• _Written task_: Copy every line of the records below word for word, with nothing added, left out, or changed.
>> begin
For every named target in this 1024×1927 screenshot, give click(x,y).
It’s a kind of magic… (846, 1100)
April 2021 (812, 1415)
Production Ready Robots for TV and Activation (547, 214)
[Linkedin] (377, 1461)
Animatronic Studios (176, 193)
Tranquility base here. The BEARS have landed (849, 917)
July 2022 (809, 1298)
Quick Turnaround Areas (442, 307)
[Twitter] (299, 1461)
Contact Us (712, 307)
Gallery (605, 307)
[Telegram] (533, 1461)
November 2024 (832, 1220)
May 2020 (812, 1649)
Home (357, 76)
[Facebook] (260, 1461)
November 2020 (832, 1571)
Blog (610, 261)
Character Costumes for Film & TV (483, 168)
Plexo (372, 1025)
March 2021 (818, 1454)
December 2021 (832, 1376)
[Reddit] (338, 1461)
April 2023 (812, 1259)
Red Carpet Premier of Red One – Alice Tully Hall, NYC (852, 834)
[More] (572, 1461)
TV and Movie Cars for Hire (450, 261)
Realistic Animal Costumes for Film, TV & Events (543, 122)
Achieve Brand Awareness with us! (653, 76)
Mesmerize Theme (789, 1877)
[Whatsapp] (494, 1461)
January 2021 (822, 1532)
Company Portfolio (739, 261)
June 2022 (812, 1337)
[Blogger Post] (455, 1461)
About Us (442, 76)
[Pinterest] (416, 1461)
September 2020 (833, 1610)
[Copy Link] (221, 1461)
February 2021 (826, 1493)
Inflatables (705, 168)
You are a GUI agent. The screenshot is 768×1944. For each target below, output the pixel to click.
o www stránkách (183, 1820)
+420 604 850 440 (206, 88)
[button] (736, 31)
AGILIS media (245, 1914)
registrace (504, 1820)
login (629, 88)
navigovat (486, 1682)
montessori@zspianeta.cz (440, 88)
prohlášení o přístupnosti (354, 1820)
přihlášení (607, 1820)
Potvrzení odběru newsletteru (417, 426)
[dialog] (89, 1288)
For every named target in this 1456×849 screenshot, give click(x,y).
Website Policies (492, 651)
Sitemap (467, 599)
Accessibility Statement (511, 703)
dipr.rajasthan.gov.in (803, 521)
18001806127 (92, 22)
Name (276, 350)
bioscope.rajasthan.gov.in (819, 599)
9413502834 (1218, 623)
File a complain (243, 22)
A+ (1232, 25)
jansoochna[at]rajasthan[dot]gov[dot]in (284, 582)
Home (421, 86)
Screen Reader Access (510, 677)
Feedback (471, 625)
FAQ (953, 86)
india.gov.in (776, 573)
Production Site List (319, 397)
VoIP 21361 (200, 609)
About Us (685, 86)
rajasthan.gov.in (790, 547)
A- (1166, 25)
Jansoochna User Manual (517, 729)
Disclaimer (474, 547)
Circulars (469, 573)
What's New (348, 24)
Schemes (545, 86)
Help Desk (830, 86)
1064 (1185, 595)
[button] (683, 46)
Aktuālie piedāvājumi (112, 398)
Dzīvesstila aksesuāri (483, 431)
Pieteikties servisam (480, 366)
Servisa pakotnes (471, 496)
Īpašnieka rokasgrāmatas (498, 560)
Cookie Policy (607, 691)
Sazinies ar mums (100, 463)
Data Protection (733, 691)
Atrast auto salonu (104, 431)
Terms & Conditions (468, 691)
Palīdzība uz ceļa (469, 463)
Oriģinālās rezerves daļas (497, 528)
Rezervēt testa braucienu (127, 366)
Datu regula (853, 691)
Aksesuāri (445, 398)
>> end
• _Output of the task_:
For every named target in this 1024×1927 screenshot, give click(x,y).
It’s a kind of magic… (846, 1100)
April 2021 (812, 1415)
Production Ready Robots for TV and Activation (547, 214)
[Linkedin] (377, 1461)
Animatronic Studios (176, 193)
Tranquility base here. The BEARS have landed (849, 917)
July 2022 (809, 1298)
Quick Turnaround Areas (442, 307)
[Twitter] (299, 1461)
Contact Us (712, 307)
Gallery (605, 307)
[Telegram] (533, 1461)
November 2024 (832, 1220)
May 2020 (812, 1649)
Home (357, 76)
[Facebook] (260, 1461)
November 2020 (832, 1571)
Blog (610, 261)
Character Costumes for Film & TV (483, 168)
Plexo (372, 1025)
March 2021 (818, 1454)
December 2021 (832, 1376)
[Reddit] (338, 1461)
April 2023 (812, 1259)
Red Carpet Premier of Red One – Alice Tully Hall, NYC (852, 834)
[More] (572, 1461)
TV and Movie Cars for Hire (450, 261)
Realistic Animal Costumes for Film, TV & Events (543, 122)
Achieve Brand Awareness with us! (653, 76)
Mesmerize Theme (789, 1877)
[Whatsapp] (494, 1461)
January 2021 (822, 1532)
Company Portfolio (739, 261)
June 2022 (812, 1337)
[Blogger Post] (455, 1461)
About Us (442, 76)
[Pinterest] (416, 1461)
September 2020 (833, 1610)
[Copy Link] (221, 1461)
February 2021 (826, 1493)
Inflatables (705, 168)
You are a GUI agent. The screenshot is 768×1944. For each target below, output the pixel to click.
o www stránkách (183, 1820)
+420 604 850 440 (206, 88)
[button] (736, 31)
AGILIS media (245, 1914)
registrace (504, 1820)
login (629, 88)
navigovat (486, 1682)
montessori@zspianeta.cz (440, 88)
prohlášení o přístupnosti (354, 1820)
přihlášení (607, 1820)
Potvrzení odběru newsletteru (417, 426)
[dialog] (89, 1288)
For every named target in this 1456×849 screenshot, give click(x,y).
Website Policies (492, 651)
Sitemap (467, 599)
Accessibility Statement (511, 703)
dipr.rajasthan.gov.in (803, 521)
18001806127 (92, 22)
Name (276, 350)
bioscope.rajasthan.gov.in (819, 599)
9413502834 (1218, 623)
File a complain (243, 22)
A+ (1232, 25)
jansoochna[at]rajasthan[dot]gov[dot]in (284, 582)
Home (421, 86)
Screen Reader Access (510, 677)
Feedback (471, 625)
FAQ (953, 86)
india.gov.in (776, 573)
Production Site List (319, 397)
VoIP 21361 (200, 609)
About Us (685, 86)
rajasthan.gov.in (790, 547)
A- (1166, 25)
Jansoochna User Manual (517, 729)
Disclaimer (474, 547)
Circulars (469, 573)
What's New (348, 24)
Schemes (545, 86)
Help Desk (830, 86)
1064 (1185, 595)
[button] (683, 46)
Aktuālie piedāvājumi (112, 398)
Dzīvesstila aksesuāri (483, 431)
Pieteikties servisam (480, 366)
Servisa pakotnes (471, 496)
Īpašnieka rokasgrāmatas (498, 560)
Cookie Policy (607, 691)
Sazinies ar mums (100, 463)
Data Protection (733, 691)
Atrast auto salonu (104, 431)
Terms & Conditions (468, 691)
Palīdzība uz ceļa (469, 463)
Oriģinālās rezerves daļas (497, 528)
Rezervēt testa braucienu (127, 366)
Datu regula (853, 691)
Aksesuāri (445, 398)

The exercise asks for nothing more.